In two of the cases decided Monday, the high court unanimously ruled to uphold the trial court’s decision regarding termination. In a third case, the justices unanimously rejected the constitutionality arguments related to virtual hearings, while splitting on another aspect of the case related to the visitation rights of one of the parents.
The court’s ruling on each of the cases was first reported by the Hartford Courant. As slip opinions, which are used in all juvenile matters, the court’s decisions took effect immediately.
In a statement Tuesday, Department of Children and Families spokesman Ken Mysogland said the agency was “satisfied” with the court’s ruling, which he said validated safeguards put in place by the judiciary during the pandemic to ensure safety and fairness.
“Ensuring timely permanency for children required creativity and flexibility during the COVID-19 pandemic,” Mysogland said. “While the manner of court proceedings was impacted, we did not believe the integrity of the system was compromised.”
The appellate attorney listed for the parents in all three cases, Albert Oneto of Hamden, did not respond to a request for comment on Tuesday.
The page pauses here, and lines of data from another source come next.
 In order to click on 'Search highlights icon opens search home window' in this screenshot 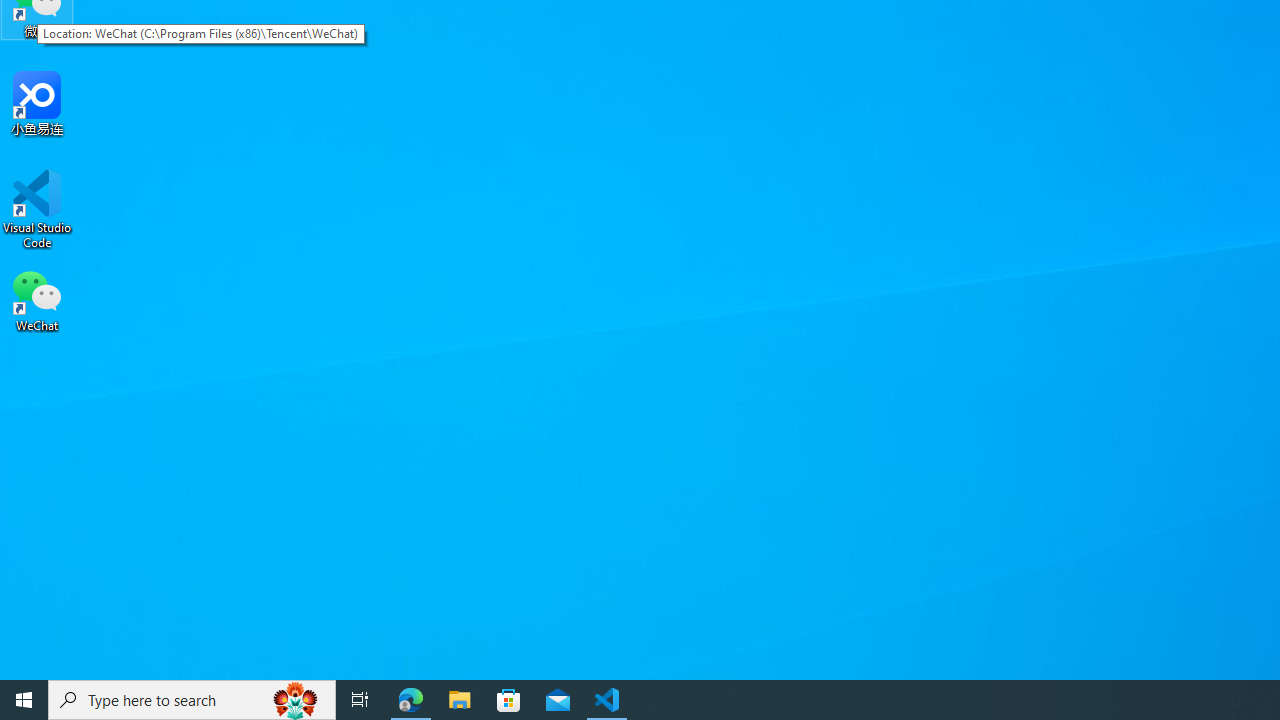, I will do `click(294, 698)`.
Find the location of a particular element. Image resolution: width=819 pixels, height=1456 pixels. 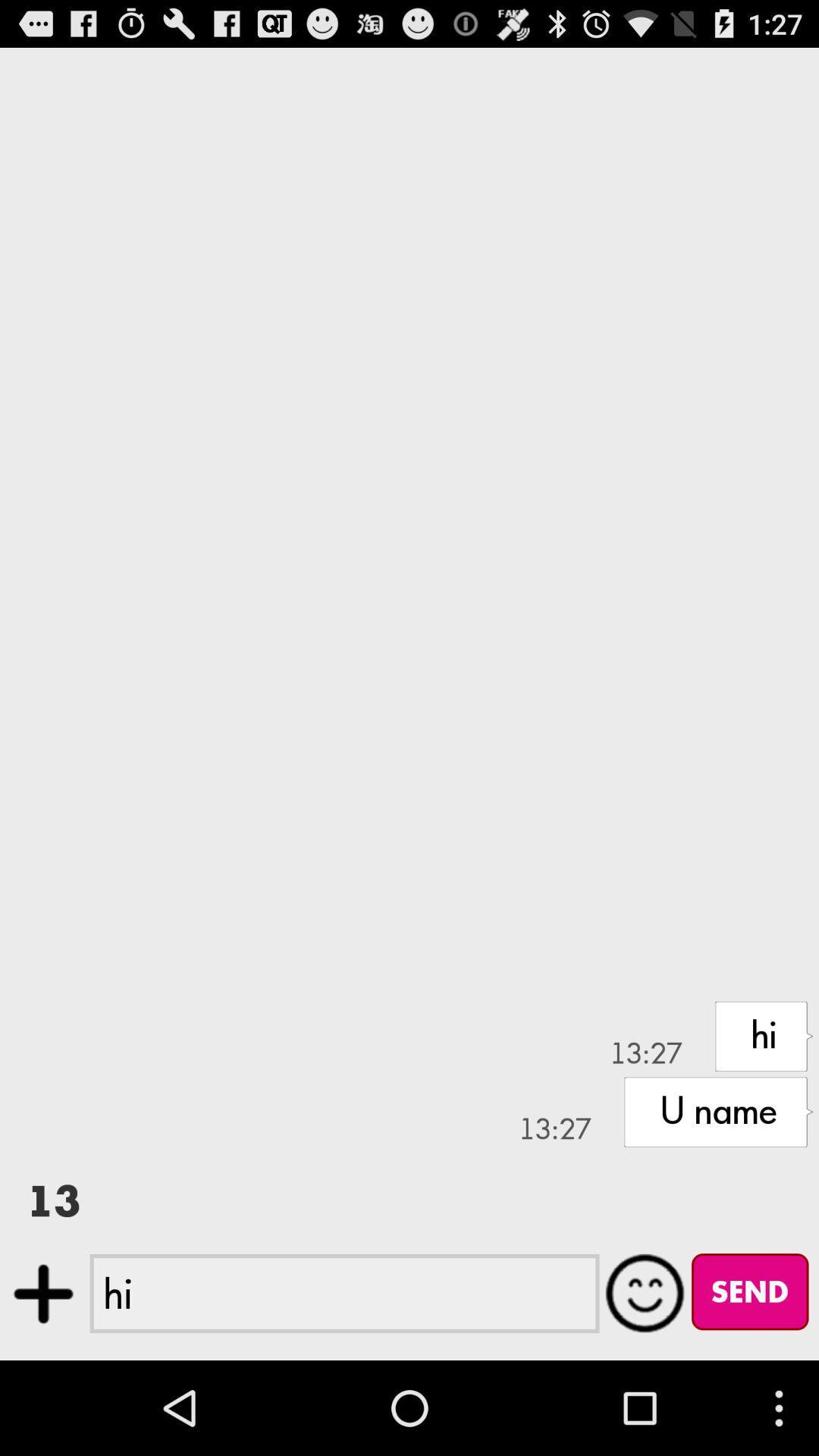

attach content is located at coordinates (42, 1293).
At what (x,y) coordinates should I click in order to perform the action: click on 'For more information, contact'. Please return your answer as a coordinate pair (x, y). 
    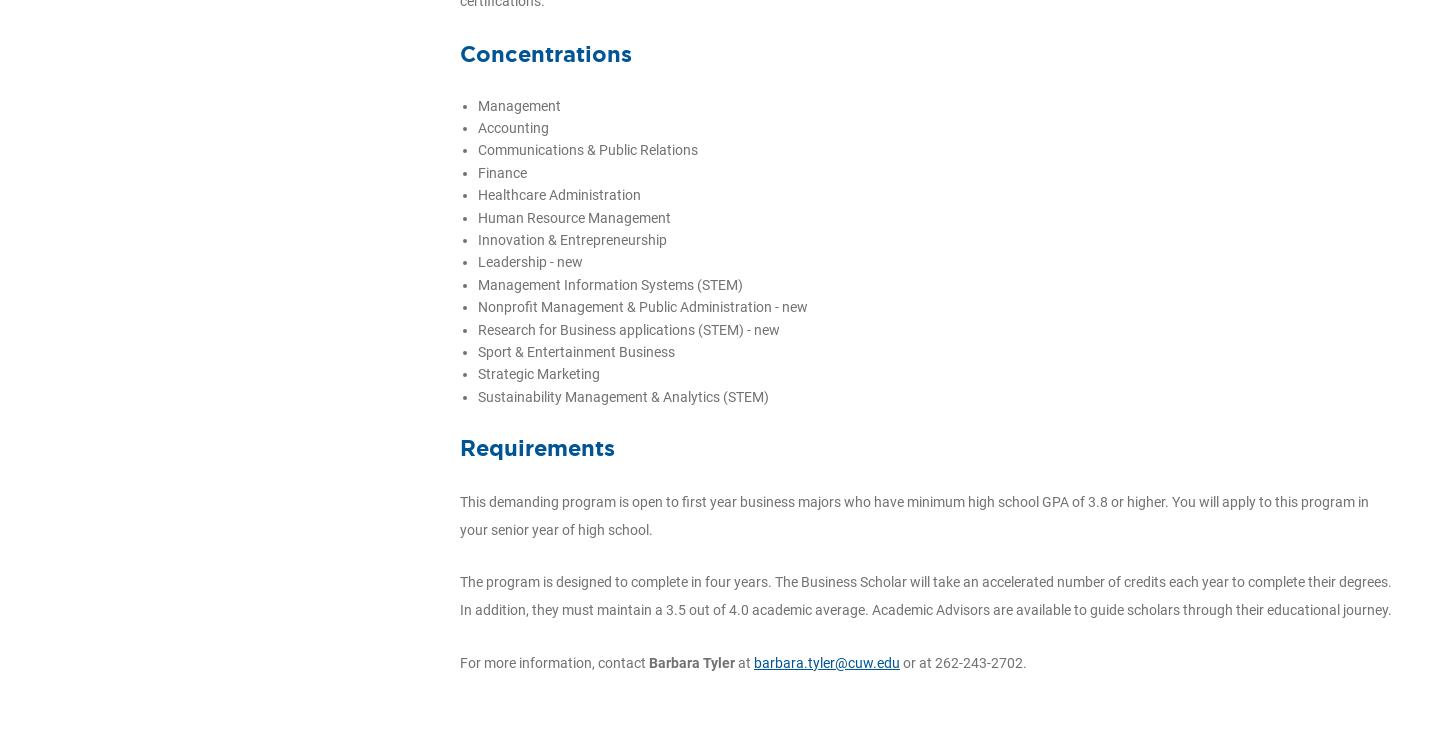
    Looking at the image, I should click on (554, 661).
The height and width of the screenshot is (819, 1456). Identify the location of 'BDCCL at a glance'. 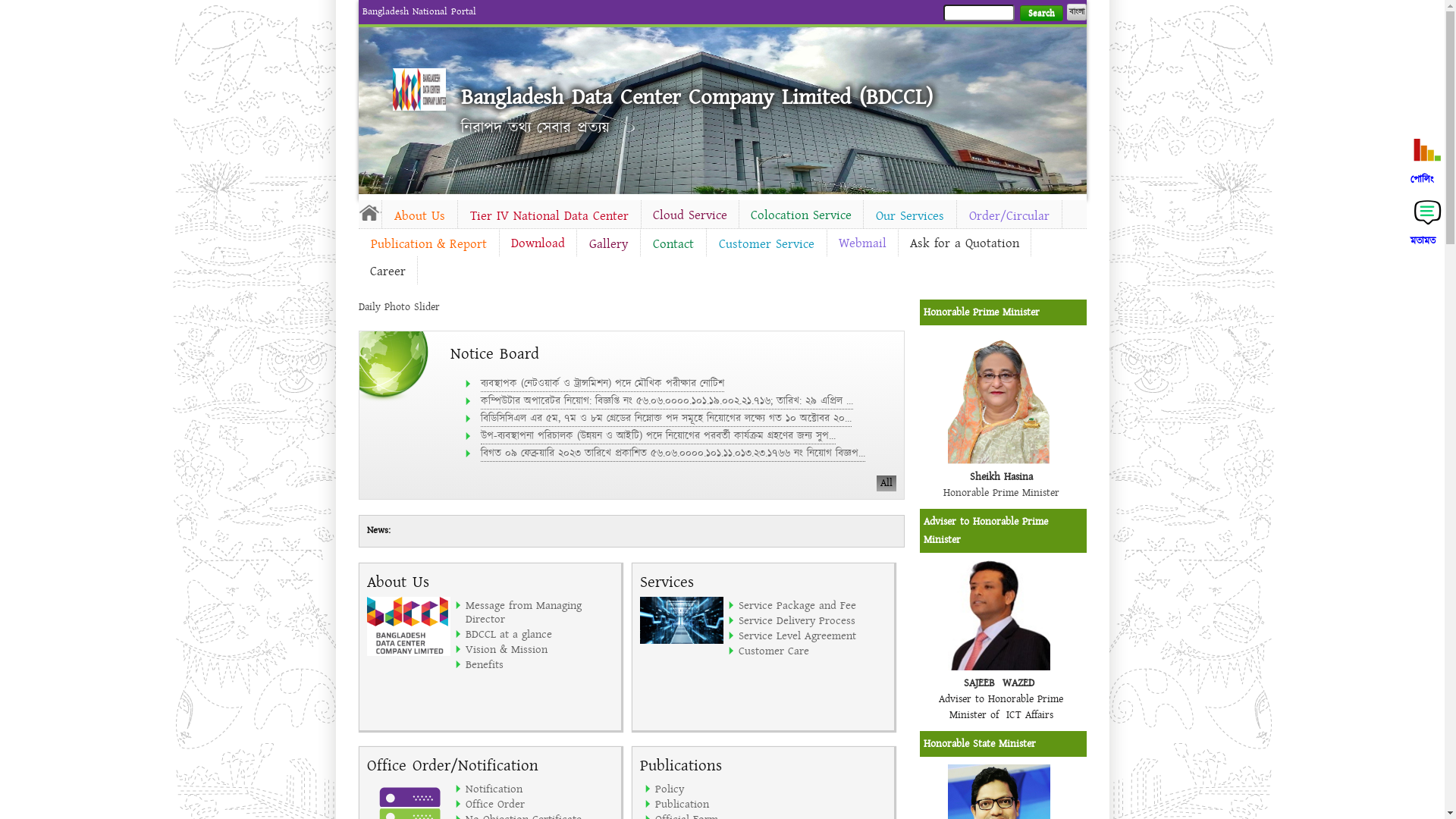
(539, 634).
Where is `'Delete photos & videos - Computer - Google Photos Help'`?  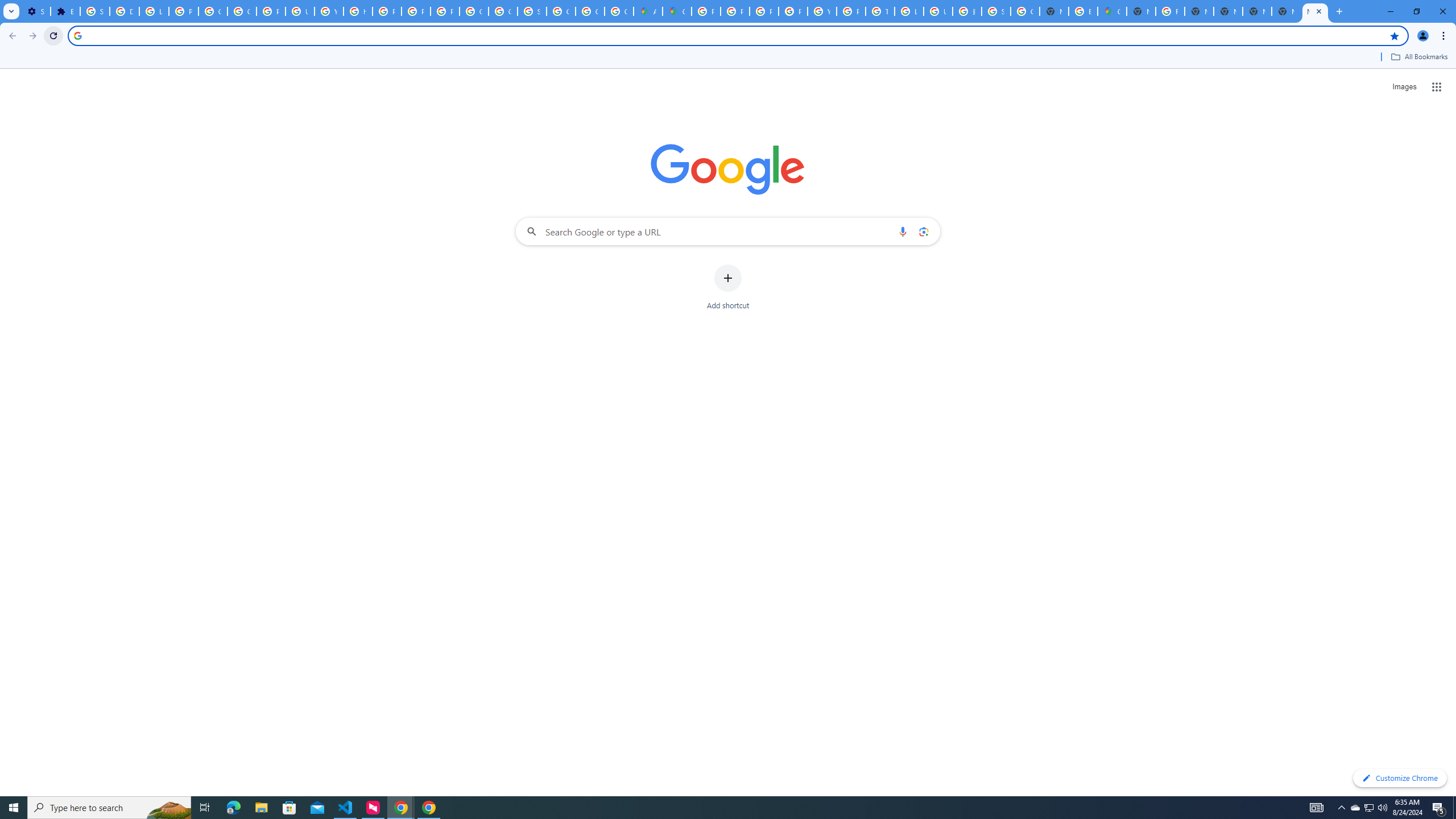 'Delete photos & videos - Computer - Google Photos Help' is located at coordinates (123, 11).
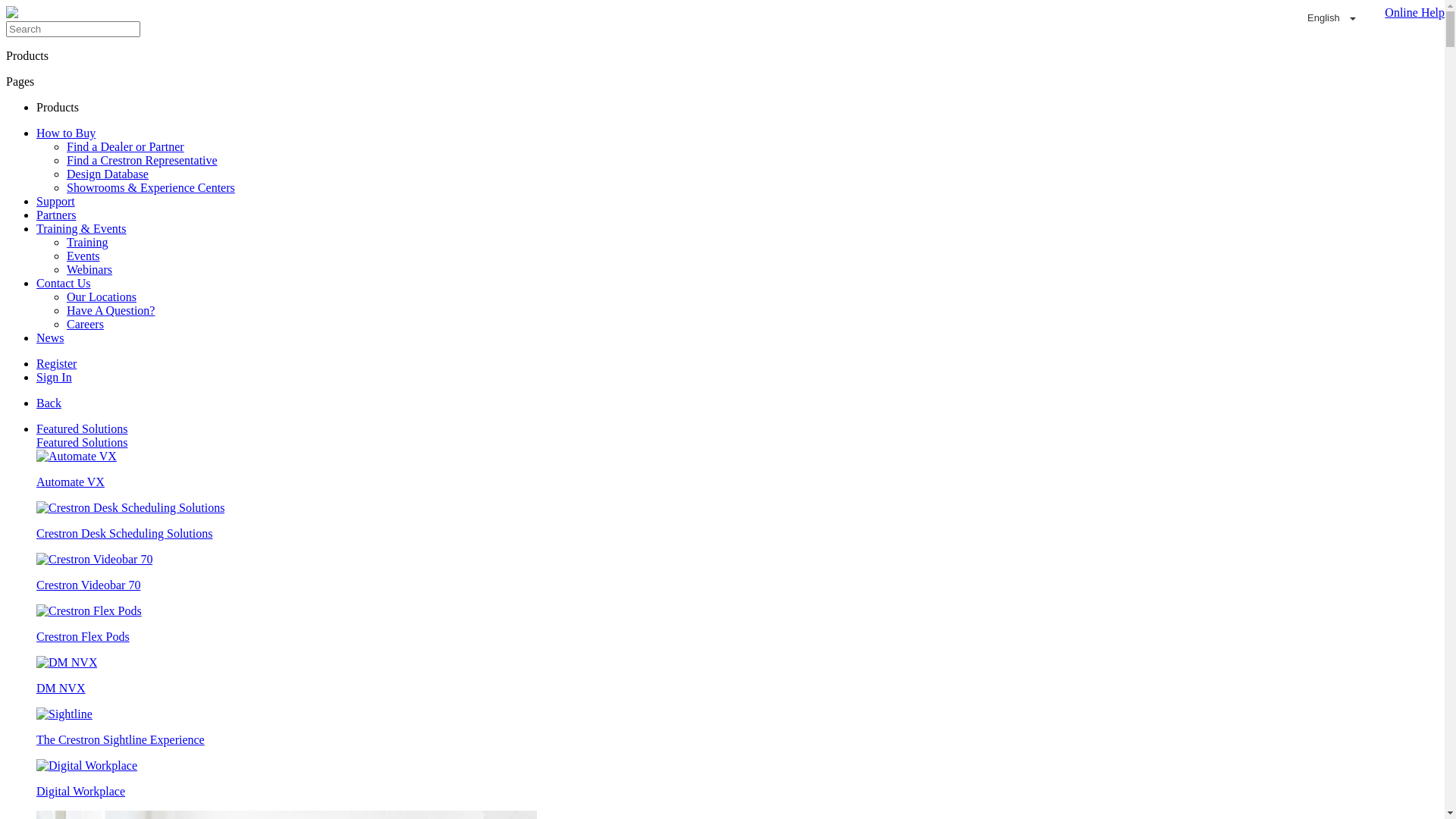 Image resolution: width=1456 pixels, height=819 pixels. I want to click on 'Our Locations', so click(101, 297).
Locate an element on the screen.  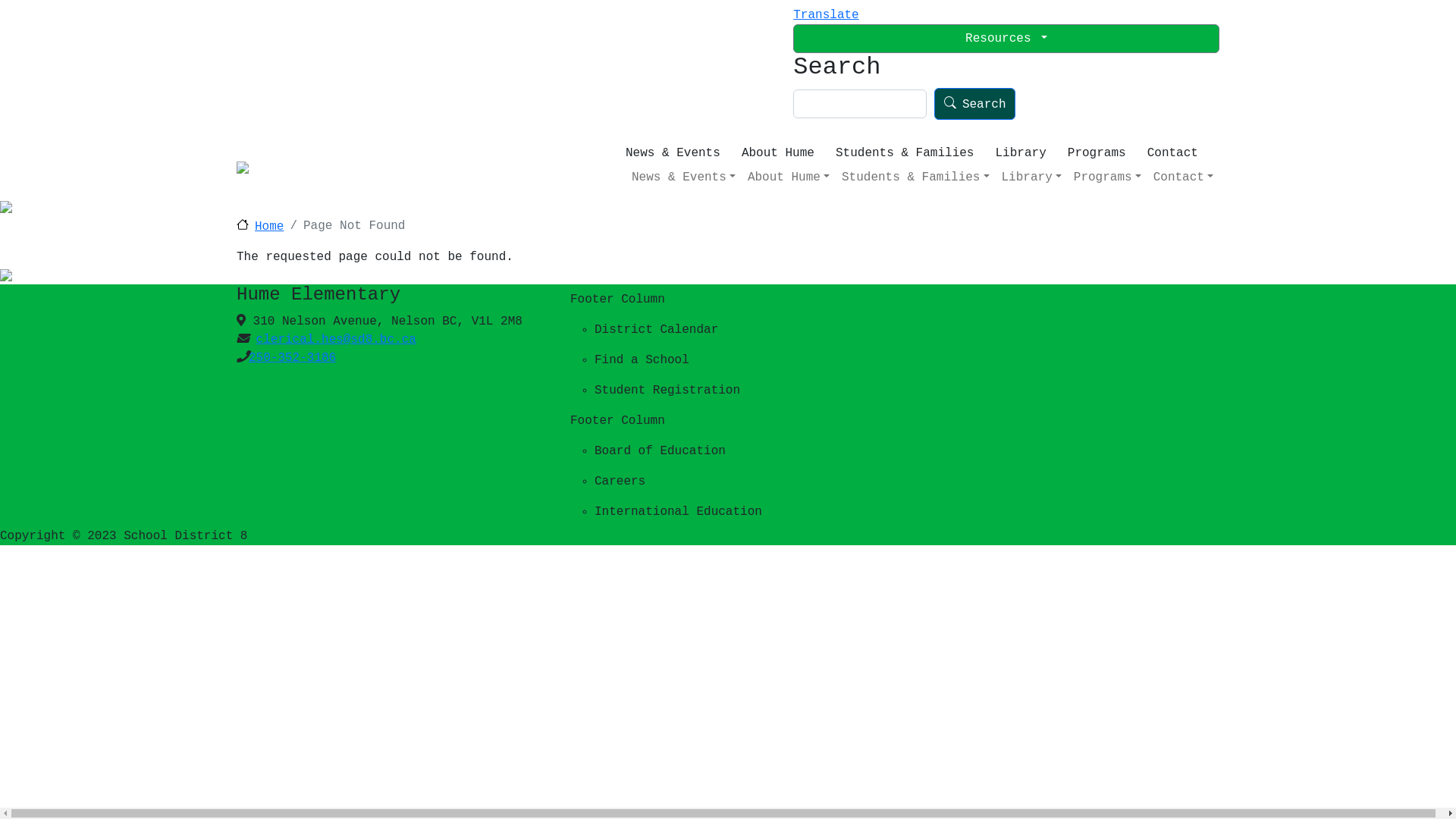
'Search' is located at coordinates (975, 102).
The judiciary began lifting many of its pandemic-era restrictions in early 2021, prompting jury trials to resume last June following a 15-month hiatus. Some court matters, meanwhile, are still being heard through a combination of remote and in-person hearings.
Attorney General William Tong, who represented the state on appeal in all three matters, also praised the court’s ruling in a statement released by spokeswoman Elizabeth Benton.
“After closely examining the circumstances under which the trials were conducted, we are pleased the Court concluded that the trial court acted appropriately,” Benton said.
In his three opinions, McDonald did note a variety of technical glitches that interrupted the proceedings, such loud background noises that caused a judge to pause testimony and failed internet connections.
In one of the cases, both parents argued on appeal that the trial court should have helped them gain better access to the proceedings because they lacked the money to purchase reliable devices with internet access, but McDonald noted that the couple failed to make such a request until after the trial.
“Although we do not address whether a trial court may conduct virtual trials in circumstances other than during a pandemic, we take this opportunity to emphasize the importance of ensuring equal access to justice when a court undertakes a virtual trial,” McDonald wrote in one of the opinions. “Equal access to justice is particularly significant in the context of virtual hearings and trials given the digital divide.”
In a previous ruling, the court sided with Gov. Ned Lamont’s administration to uphold executive orders that forced bars to close earlier in the pandemic. The justices also ruled last month that the governor’s order did not provide shuttered businesses with an excuse to get out of paying rent.